TL;DR A “sequence” often simply describes the manner of acquiring a single stack of images.

Typical data augmentation techniques appear to be effective for medical image data as they are for photographs. However, I’ve never applied perspective warping to medical image data and would love to test that to see how well it works.

nswitanek · April 16, 2019, 8:15pm

Abnormal fluid is often associated with pathology. There is normally some fluid in the knee joint capsule, but too much fluid often indicates a problem.

This suggests that we may need a way of detecting extent of inflammation relative to the capsule extent, rather than mere presence. Is this correct? Are combinations of convolution filters as in ResNet adequate to that task? If not, are there known effective approaches to the problem?

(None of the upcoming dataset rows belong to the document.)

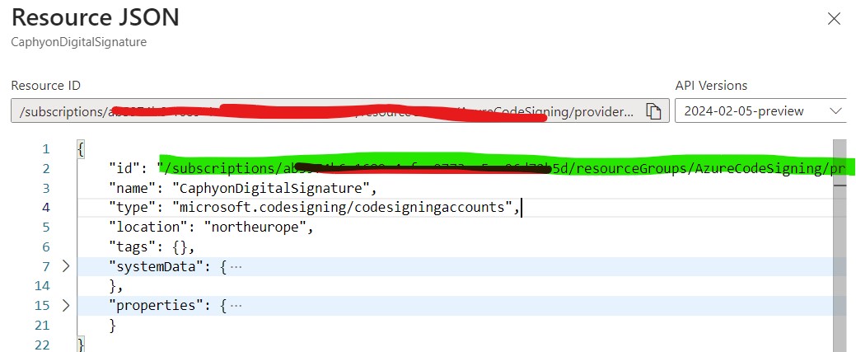Click the Resource JSON panel title
Viewport: 856px width, 352px height.
pos(95,17)
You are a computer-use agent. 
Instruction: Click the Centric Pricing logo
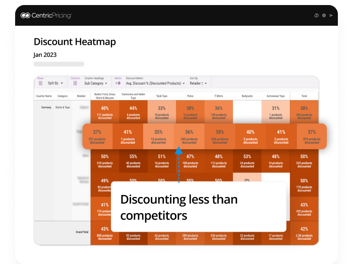[46, 15]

If it’s easier to point me to papers, feel free

neuradai · April 16, 2019, 8:18pm

In our paper on DeepSPINE, we were looking at a fluid filled sac (the thecal or dural sac, in which the spinal cord and spinal nerves live) and more-or-less trying to train the network to determine it’s relative size, which is (with some hand-waving) how stenosis grading works. So, I suspect special techniques won’t be necessary, that the degree of joint fluid will be convolved into some feature(s) the network evaluates.

Note: you won’t see my name on the DeepSPINE paper, because I joined the project after the technical manuscript had already been submitted, so I use “we” a little liberally when I refer to this work.

nswitanek · April 16, 2019, 8:25pm

Interesting. Thank you very much for the education.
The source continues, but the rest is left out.